Listed entries:
-- Opening Marker --

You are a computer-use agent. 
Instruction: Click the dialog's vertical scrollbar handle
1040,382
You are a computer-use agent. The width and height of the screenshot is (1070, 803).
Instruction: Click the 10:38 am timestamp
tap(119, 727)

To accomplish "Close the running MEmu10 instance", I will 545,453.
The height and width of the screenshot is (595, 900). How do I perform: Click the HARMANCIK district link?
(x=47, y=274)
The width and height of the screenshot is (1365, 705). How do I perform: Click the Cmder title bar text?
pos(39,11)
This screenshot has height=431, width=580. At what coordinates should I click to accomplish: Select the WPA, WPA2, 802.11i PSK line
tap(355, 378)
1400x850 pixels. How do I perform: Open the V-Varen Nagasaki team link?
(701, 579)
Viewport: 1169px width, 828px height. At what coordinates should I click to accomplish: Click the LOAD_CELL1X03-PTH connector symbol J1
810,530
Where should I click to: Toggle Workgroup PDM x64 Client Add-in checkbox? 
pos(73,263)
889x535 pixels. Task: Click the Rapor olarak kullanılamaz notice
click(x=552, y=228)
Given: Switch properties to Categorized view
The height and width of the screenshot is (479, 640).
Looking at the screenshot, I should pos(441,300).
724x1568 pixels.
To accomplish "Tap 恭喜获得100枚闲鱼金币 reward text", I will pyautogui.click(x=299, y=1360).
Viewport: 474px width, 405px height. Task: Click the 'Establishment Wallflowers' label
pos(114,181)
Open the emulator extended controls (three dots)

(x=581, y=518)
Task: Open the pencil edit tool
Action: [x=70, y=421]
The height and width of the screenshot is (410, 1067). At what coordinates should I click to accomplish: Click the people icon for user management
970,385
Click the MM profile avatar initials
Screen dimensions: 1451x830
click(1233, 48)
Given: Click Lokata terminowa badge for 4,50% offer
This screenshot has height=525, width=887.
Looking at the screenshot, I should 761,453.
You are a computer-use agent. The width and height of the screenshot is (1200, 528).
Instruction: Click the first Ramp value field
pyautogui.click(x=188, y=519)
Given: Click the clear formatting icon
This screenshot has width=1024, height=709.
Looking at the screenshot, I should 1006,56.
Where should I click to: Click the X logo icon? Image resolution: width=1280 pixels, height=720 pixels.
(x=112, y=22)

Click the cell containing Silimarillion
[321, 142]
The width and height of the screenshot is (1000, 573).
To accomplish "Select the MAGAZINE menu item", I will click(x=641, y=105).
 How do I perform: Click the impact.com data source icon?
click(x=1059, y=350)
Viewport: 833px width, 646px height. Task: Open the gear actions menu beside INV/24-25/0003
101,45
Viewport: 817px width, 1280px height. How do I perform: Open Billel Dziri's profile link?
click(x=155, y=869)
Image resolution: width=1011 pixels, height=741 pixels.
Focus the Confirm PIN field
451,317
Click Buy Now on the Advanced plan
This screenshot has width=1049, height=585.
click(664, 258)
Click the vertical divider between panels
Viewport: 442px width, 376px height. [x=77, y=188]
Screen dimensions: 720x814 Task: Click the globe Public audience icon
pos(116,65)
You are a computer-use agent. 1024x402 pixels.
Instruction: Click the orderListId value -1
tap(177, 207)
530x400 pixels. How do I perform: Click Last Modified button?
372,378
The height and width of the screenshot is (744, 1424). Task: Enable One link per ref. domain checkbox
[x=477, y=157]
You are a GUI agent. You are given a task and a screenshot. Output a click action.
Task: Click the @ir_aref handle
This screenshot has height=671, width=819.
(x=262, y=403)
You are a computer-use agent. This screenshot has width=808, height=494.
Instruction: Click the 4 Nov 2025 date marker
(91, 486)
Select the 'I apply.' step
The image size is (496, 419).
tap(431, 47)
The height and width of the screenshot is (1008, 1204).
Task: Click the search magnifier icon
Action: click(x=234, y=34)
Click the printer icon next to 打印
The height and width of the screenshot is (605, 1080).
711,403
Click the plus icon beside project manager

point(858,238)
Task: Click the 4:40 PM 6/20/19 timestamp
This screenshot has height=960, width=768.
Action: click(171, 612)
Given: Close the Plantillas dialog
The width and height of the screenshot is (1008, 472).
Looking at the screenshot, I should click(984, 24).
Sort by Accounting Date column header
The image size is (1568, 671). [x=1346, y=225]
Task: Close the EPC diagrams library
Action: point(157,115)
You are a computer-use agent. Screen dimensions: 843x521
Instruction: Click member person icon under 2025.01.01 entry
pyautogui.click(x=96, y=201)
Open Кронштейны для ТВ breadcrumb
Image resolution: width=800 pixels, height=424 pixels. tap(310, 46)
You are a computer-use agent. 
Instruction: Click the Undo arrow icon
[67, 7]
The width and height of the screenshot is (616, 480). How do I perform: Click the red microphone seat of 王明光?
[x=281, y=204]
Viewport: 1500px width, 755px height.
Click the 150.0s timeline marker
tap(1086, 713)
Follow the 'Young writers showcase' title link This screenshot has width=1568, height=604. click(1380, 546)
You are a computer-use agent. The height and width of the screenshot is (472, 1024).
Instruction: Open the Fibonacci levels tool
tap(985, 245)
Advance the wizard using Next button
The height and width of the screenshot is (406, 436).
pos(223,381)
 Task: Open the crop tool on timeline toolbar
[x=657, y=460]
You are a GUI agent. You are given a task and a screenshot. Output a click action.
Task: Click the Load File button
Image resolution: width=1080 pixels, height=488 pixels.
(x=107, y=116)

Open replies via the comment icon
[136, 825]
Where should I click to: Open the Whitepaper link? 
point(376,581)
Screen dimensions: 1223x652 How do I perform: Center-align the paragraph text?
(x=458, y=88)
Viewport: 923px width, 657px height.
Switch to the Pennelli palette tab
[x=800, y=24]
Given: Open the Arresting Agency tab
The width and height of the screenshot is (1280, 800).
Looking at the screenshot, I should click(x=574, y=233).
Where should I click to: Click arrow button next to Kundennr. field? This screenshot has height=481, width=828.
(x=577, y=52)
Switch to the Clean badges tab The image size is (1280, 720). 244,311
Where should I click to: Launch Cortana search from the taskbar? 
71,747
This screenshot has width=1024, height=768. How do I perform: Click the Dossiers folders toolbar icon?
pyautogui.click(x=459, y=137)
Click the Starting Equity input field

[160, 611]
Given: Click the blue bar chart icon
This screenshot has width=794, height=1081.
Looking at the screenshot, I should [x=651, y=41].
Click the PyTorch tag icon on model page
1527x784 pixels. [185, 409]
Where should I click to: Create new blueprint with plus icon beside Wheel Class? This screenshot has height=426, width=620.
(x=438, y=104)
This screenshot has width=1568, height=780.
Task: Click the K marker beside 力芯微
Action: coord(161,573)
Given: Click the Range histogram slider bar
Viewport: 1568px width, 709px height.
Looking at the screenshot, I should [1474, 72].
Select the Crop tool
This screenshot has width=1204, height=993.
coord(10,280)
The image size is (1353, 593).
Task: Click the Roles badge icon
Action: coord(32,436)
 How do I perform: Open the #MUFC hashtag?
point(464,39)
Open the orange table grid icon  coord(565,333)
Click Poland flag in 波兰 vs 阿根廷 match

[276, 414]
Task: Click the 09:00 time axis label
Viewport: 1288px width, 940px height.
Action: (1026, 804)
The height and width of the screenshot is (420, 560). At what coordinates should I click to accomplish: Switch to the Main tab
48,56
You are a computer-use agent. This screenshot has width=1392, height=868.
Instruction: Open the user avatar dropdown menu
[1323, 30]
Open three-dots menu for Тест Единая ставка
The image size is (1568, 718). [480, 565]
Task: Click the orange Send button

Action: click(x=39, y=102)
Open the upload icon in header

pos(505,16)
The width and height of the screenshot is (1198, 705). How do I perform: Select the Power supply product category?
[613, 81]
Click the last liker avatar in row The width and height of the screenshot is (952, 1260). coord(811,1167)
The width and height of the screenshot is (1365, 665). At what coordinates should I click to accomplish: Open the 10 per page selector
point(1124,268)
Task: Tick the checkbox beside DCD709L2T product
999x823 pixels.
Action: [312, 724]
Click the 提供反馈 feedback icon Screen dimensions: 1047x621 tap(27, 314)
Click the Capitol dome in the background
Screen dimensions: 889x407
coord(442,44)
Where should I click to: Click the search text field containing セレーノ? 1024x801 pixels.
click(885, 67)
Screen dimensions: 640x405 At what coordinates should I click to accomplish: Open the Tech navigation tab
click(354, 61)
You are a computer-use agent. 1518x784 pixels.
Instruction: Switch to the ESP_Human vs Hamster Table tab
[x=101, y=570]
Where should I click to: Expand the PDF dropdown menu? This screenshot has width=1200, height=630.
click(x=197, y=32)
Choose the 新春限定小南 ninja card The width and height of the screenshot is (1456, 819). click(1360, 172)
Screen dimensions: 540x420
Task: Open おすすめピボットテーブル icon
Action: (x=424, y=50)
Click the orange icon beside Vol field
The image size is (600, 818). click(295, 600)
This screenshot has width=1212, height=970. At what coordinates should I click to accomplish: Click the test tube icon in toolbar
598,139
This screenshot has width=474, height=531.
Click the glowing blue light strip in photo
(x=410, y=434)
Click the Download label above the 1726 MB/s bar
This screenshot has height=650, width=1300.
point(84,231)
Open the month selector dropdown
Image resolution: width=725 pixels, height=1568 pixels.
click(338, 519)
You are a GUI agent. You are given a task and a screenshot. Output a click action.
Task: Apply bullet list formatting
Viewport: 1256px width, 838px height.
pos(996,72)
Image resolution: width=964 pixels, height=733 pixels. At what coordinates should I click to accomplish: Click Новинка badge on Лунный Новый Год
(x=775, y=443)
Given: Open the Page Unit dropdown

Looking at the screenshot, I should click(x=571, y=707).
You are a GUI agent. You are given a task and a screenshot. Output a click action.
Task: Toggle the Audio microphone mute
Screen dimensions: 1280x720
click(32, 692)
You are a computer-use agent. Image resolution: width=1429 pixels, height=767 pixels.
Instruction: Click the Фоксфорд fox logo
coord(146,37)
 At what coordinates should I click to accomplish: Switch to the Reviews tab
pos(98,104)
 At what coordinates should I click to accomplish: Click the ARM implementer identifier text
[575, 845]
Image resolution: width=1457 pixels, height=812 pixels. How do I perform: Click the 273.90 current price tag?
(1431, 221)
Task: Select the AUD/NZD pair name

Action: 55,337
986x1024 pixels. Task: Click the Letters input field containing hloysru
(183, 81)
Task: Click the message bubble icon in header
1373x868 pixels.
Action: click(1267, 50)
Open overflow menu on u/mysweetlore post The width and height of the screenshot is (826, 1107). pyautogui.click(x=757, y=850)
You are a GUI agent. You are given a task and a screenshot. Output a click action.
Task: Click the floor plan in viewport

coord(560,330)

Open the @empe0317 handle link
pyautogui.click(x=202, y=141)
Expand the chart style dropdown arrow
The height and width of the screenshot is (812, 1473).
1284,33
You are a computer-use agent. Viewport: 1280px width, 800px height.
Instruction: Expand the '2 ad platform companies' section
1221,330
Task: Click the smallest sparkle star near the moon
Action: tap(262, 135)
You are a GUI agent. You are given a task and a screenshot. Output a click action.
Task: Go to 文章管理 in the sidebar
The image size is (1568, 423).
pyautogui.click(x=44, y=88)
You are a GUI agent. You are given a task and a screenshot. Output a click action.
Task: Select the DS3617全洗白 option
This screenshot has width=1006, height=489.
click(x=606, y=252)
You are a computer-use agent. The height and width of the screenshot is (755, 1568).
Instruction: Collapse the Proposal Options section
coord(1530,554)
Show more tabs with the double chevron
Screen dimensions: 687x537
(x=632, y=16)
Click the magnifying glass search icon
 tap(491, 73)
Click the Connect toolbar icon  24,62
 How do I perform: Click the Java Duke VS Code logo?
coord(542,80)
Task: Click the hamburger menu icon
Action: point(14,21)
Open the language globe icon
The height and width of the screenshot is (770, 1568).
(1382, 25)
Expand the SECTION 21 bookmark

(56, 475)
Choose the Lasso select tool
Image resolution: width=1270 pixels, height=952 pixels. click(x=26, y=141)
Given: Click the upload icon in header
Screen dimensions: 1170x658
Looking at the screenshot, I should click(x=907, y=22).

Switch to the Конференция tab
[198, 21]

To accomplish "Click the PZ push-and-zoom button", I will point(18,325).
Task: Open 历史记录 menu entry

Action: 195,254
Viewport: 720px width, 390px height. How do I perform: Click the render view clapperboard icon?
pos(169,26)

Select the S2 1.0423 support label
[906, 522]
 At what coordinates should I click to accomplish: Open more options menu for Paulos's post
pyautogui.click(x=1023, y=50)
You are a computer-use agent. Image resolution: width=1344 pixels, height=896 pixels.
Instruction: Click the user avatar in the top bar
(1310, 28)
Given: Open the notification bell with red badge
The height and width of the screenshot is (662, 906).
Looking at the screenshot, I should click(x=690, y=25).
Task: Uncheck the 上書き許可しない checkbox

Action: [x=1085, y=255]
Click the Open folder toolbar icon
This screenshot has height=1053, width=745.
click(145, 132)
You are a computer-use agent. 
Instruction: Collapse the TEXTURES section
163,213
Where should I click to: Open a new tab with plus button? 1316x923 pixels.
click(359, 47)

-- Closing Marker --

The task: Above are the entries. Copy exactly the part that opens with the line containing "Click the magnifying glass search icon" and closes with the line containing "Given: Click the upload icon in header", and no more.

Result of the task:
Click the magnifying glass search icon
 tap(491, 73)
Click the Connect toolbar icon  24,62
 How do I perform: Click the Java Duke VS Code logo?
coord(542,80)
Task: Click the hamburger menu icon
Action: point(14,21)
Open the language globe icon
The height and width of the screenshot is (770, 1568).
(1382, 25)
Expand the SECTION 21 bookmark

(56, 475)
Choose the Lasso select tool
Image resolution: width=1270 pixels, height=952 pixels. click(x=26, y=141)
Given: Click the upload icon in header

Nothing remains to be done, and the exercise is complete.